For the background on this, see an earlier post of mine in the
XySearch archive:
  http://xywrite.org/msg01158.htm

Well, the replacement Iiyama CRT suddenly stopped working. It has
more than 2 years left on its 3 year warranty, so I'm having it
repaired. A pain to have to haul it nearly an hour's drive down to
the repair depot, but they showed me some smashed monitors people had
shipped in to them, so I'm glad I did. I secured another 17" loaner
in the meantime, but I've already had it with this routine; not having
a backup onhand for certain key items is no longer acceptable. So, a
week before the holiday I ordered a 19" LCD panel, which has arrived,
and I'm using it right now. It is a Planar, a leading contender from
the earlier post. Since these are sold direct, it was purchased sight
unseen, although I did read all the available press and user reviews,
and saw an older model of theirs being used by a vendor at a local
computer show.

I got this one from Dell Home Online, during one of their brief 25%
off sales, no sales tax with free shipping, plus the application of an
additional $50. off E-coupon. The latter was not properly processed
by their online system, and I had to phone my way up 3 levels to a
Customer Service supervisor, to make it stick. (Starting CS level was
evidently some guy in India. {Watch Lou Dobbs' frequent segment on
CNN, "Exporting America", about the outsourcing of so many jobs by
American companies.} He was totally useless. 2nd. CS Level was in
their E-Commerce division, definitely an American, who told me "Sorry,
there are no tools for correcting this, after the fact."  3rd. CS
Level was a supervisor, who damn well did have a means of correcting
it, and did so graciously.) Not usually my style -- at least not with
a mere 50 bucks at stake -- but sometimes you just have to be
persistent.

The caveats I mentioned earlier still apply, and my standards re LCD
vs. CRT have not really altered. That being said, this panel looks
surprisingly good, and quite a bit better than I expected. It seems
better than nearly all the Viewsonics, Sonys, NECs, Phillips, et al
that I've seen.  More than acceptable as a backup and a portable,
even one I might be able to live with as a regular replacement, if it
came to that.

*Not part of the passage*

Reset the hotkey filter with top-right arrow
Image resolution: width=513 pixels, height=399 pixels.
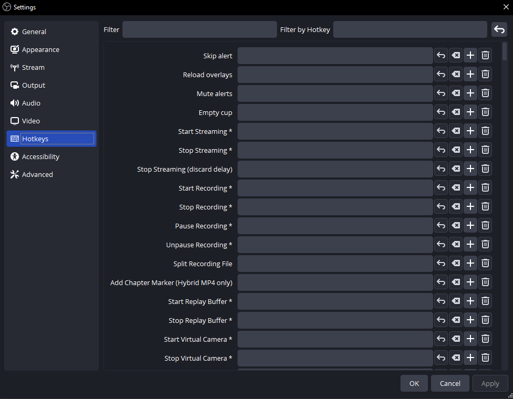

It was not reported as being distinguished at
interpolating down to 1024 x 768, from its native 1280 x 1024
resolution, but I'm running that at the moment, and the text here in
Netscape for OS/2 is looking sharp and clear. The native res. in W2K
was fine also, though smaller fonts (particularly on webpages) are not
the forte of this or any other LCD panel that I know of. For photo
work or full-motion video, I still have strong doubts that *any* panel
on the market is going to measure up to a really good CRT.

One other thing: the relative brightness of the panels that have a
good brightness spec -- as this one does -- is such that it is going
to be potentially a lot more fatiguing to look at over longer work
sessions than even the Trinitron-tube CRTs.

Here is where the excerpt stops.